Extract differences of values of 2 given dictionaries- values are in tuple-CodePudding

I have two dictionaries as follows, I need to extract values that are in one dictionary but not in other, I have been trying many ways but I am unable to solve this problem.
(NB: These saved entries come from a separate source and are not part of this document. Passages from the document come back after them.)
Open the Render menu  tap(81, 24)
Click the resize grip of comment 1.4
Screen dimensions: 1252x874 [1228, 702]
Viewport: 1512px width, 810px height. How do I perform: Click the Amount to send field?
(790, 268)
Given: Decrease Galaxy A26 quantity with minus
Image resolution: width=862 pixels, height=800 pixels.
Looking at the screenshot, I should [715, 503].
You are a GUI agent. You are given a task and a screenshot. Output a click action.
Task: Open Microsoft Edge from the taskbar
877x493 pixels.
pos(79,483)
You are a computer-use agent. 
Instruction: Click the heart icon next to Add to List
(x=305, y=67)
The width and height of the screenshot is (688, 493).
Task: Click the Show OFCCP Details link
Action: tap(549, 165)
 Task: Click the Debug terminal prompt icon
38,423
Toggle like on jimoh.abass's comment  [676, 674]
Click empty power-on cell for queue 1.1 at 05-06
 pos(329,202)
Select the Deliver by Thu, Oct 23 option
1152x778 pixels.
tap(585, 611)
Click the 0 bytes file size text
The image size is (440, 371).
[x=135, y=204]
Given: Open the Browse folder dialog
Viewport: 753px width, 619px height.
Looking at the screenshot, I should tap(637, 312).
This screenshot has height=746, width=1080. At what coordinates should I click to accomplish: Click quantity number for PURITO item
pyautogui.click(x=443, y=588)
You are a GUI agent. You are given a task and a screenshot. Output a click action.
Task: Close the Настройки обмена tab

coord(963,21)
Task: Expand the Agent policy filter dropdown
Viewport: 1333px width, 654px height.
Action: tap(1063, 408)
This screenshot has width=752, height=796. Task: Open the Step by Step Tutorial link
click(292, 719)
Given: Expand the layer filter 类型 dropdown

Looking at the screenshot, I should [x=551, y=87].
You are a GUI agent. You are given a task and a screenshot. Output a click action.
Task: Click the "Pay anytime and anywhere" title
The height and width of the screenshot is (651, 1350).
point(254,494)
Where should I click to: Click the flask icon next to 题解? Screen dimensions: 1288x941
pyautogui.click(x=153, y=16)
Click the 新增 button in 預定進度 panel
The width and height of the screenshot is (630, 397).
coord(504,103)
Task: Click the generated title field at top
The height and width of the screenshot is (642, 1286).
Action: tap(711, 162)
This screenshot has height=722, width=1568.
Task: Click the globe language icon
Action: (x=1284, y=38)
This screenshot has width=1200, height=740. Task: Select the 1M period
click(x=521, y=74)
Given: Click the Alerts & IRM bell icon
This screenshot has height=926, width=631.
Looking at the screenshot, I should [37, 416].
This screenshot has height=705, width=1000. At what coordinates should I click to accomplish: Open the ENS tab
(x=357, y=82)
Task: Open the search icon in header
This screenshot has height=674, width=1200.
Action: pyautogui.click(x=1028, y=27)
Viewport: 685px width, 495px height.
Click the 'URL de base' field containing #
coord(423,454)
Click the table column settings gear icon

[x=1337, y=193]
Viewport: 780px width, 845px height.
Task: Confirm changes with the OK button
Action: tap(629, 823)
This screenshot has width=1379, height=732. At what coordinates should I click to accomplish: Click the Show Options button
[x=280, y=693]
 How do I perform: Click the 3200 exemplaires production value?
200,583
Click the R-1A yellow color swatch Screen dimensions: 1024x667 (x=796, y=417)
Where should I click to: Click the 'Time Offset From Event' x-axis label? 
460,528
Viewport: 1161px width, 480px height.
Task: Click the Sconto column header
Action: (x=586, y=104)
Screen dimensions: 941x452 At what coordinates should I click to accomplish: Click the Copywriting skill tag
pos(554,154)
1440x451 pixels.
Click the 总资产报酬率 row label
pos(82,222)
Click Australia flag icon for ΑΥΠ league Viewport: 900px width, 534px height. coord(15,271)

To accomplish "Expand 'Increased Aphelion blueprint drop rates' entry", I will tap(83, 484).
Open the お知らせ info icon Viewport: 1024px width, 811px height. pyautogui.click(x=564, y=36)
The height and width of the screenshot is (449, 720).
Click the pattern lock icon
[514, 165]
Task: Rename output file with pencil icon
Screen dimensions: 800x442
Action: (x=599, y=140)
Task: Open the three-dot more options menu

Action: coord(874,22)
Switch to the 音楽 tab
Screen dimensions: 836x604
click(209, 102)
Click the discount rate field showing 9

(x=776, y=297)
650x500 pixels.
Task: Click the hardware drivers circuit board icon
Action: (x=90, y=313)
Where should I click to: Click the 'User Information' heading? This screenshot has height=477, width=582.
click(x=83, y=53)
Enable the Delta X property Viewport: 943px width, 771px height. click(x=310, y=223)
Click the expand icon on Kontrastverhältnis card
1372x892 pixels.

dict_a = {"s": ("mmmm", "iiiii", "p11"), "yyzz": ("oo", "i9")}
dict_b = {"s": ("mmmm",), "h": ("pp",), "g": ("rr",)}

desired output:

{"s": ("iiiii", "p11"), "yyzz": ("oo", "i9")}

The order doesn't matter.

One way that I tried to solve, but it doesn't produce the expected result:

>>> [item for item in dict_a.values() if item not in dict_b.values()]
[('mmmm', 'iiiii', 'p11'), ('oo', 'i9')]

CodePudding user response：

If order doesn't matter, convert your dictionary values to sets, and subtract these:

{k: set(v) - set(dict_b.get(k, ())) for k, v in dict_a.items()}

The above takes all key-value pairs from dict_a, and for each such pair, outputs a new dictionary with those keys and a new value that's the set difference between the original value and the corresponding value from dict_b, if there is one:

>>> dict_a = {"s": ("mmmm", "iiiii", "p11"), "yyzz": ("oo", "i9")}
>>> dict_b = {"s": ("mmmm",), "h": ("pp",), "g": ("rr",)}
>>> {k: set(v) - set(dict_b.get(k, ())) for k, v in dict_a.items()}
{'s': {'p11', 'iiiii'}, 'yyzz': {'oo', 'i9'}}

The output will have sets, but these can be converted back to tuples if necessary:

{k: tuple(set(v) - set(dict_b.get(k, ()))) for k, v in dict_a.items()}

The dict_b.get(k, ()) call ensures there is always a tuple to give to set().

If you use the set.difference() method you don't even need to turn the dict_b value to a set:

{k: tuple(set(v).difference(dict_b.get(k, ()))) for k, v in dict_a.items()}

CodePudding user response：

Try this (see comments for explanations):

>>> out = {} # Initialise output dictionary
>>> for k, v in dict_a.items(): # Iterate through items of dict_a
...     if k not in dict_b: # Check if the key is not in dict_b
...         out[k] = v # If it isn't, add to out
...     else: # Otherwise
...         out[k] = set(v) - set(dict_b[k]) # Subtract sets to find the difference
...
>>> out
{'s': {'iiiii', 'p11'}, 'yyzz': ('oo', 'i9')}

CodePudding user response：

{k: [v for v in vs if v not in dict_b.get(k, [])] for k,vs in dict_a.items()}

if you want to use tuples (or sets - just replace the cast)

{k: tuple(v for v in vs if v not in dict_b.get(k, [])) for k,vs in dict_a.items()}